Dataset entries:
________________________________________
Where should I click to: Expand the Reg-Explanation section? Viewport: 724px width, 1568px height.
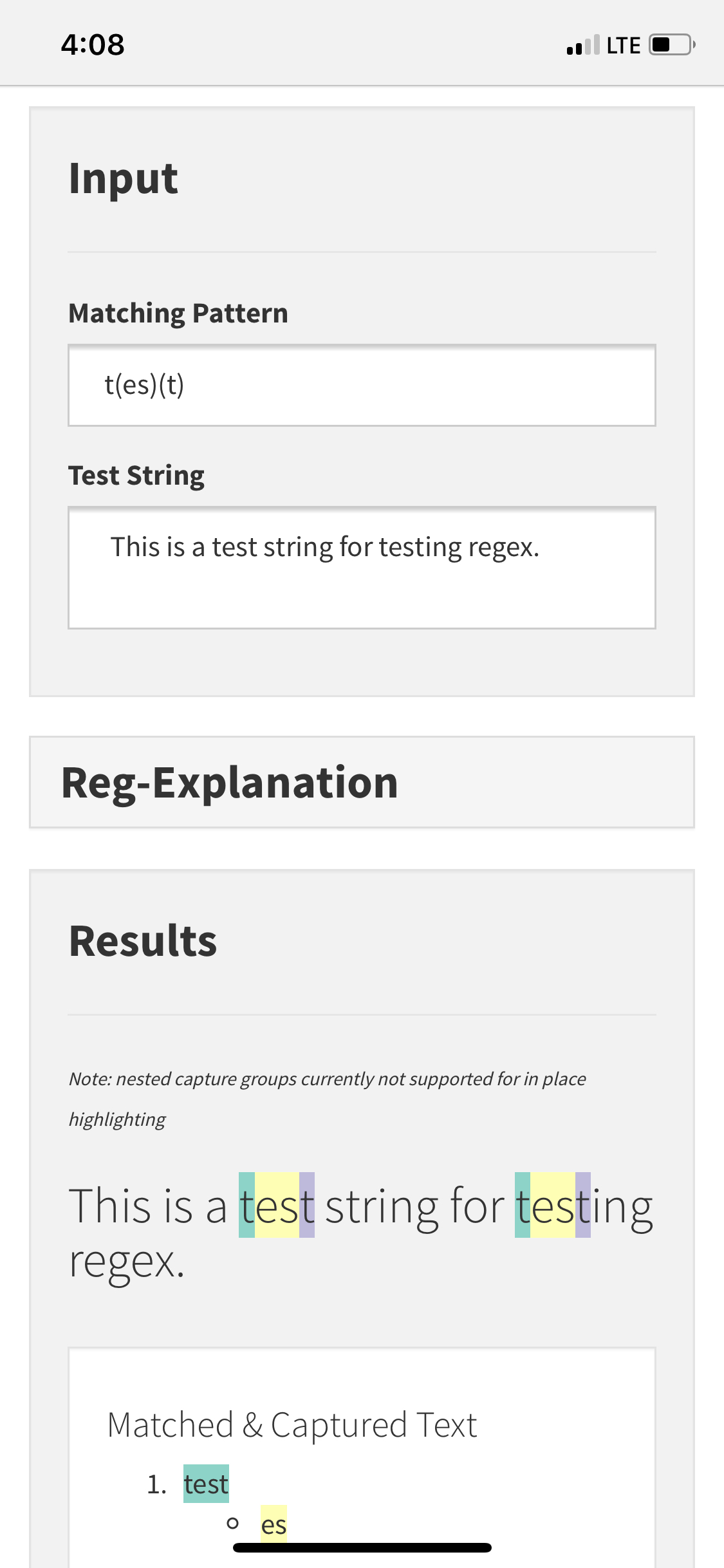362,782
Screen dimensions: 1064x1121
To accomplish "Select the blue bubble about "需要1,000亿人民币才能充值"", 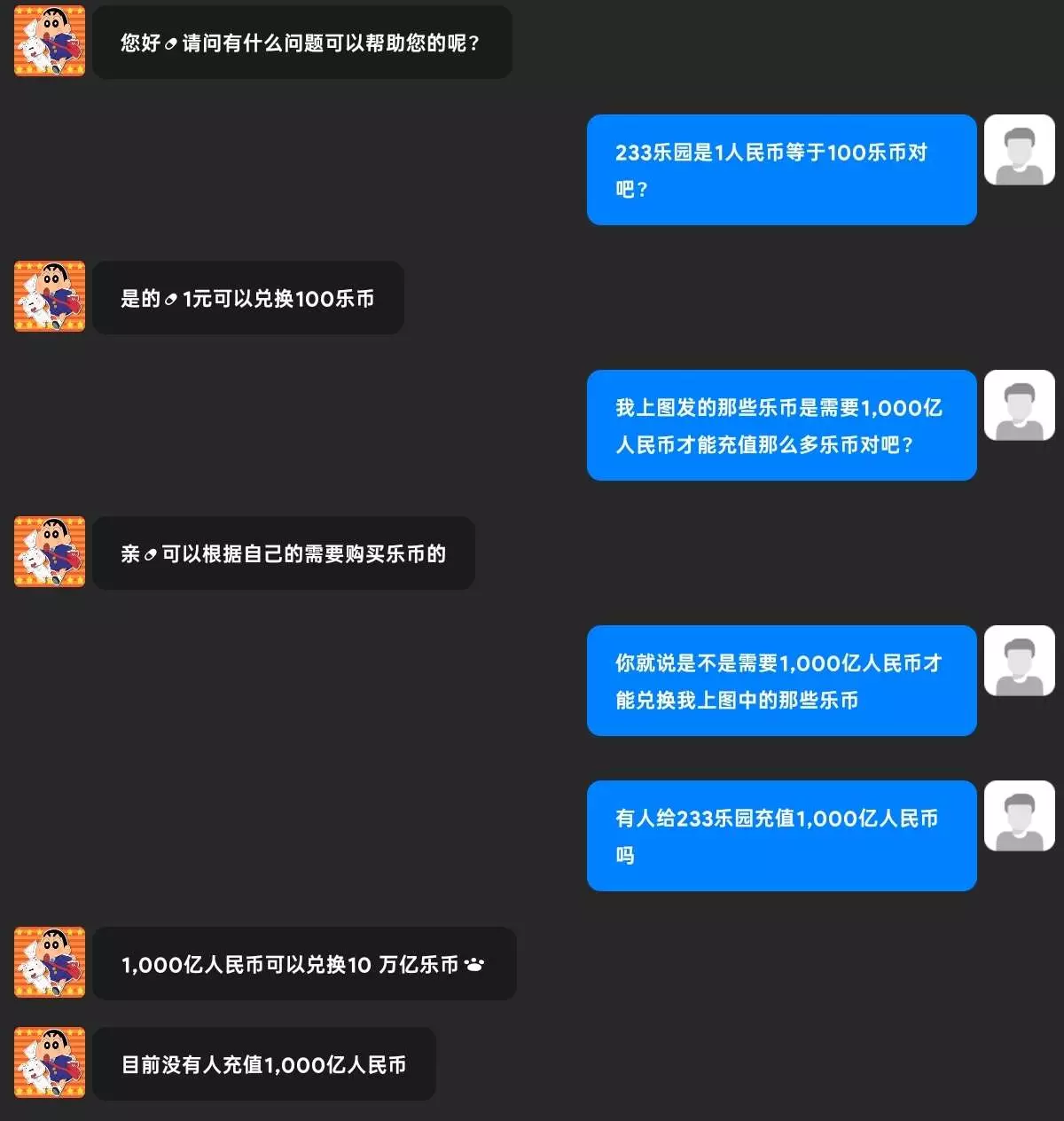I will pos(782,425).
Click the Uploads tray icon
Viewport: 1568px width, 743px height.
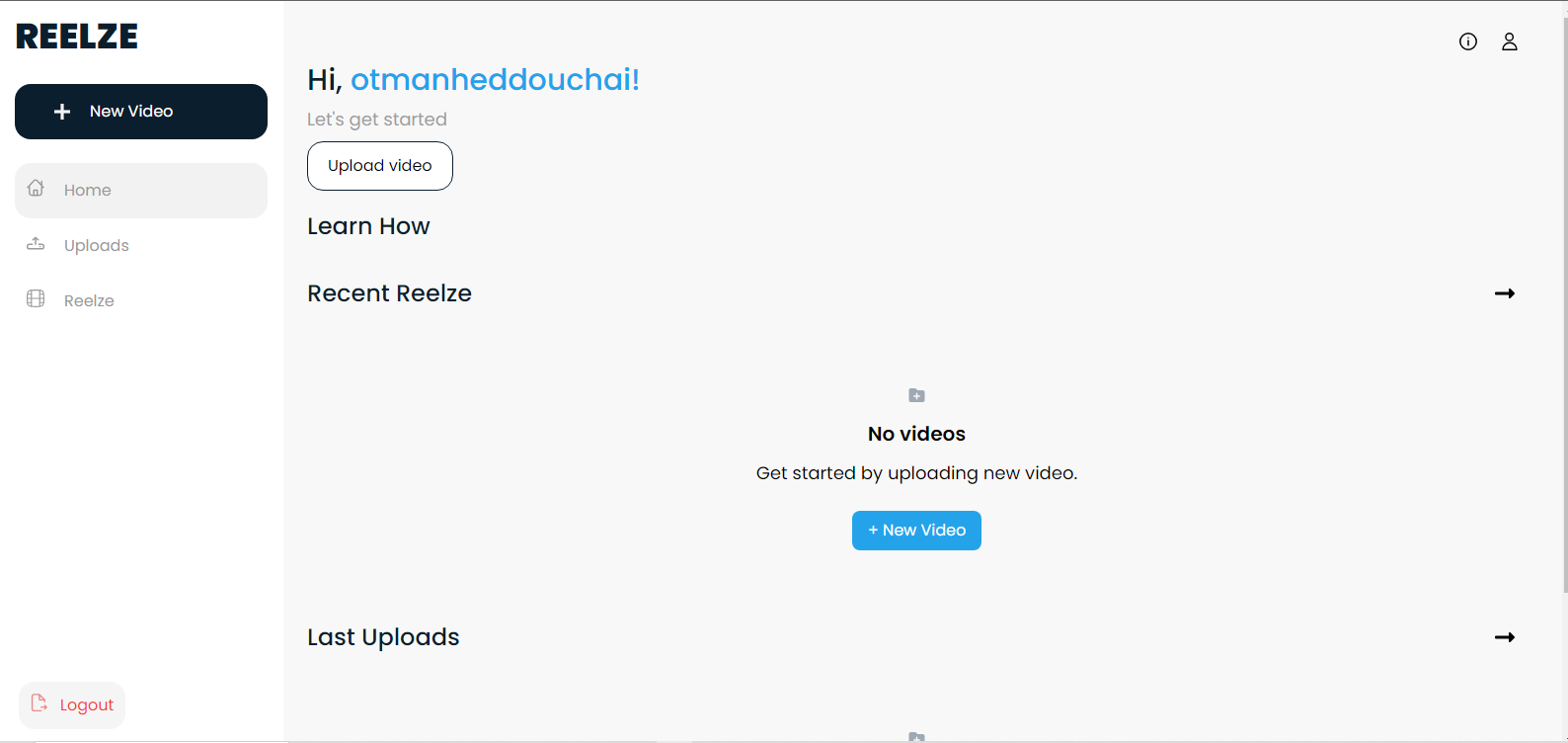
________________________________________
• **Exercise prompt**
Only the lines from the line containing "Click the Uploads tray icon" through the last line of the entries above should be reproduced, word for word and without pictures.

• **Solution below**
Click the Uploads tray icon
Viewport: 1568px width, 743px height.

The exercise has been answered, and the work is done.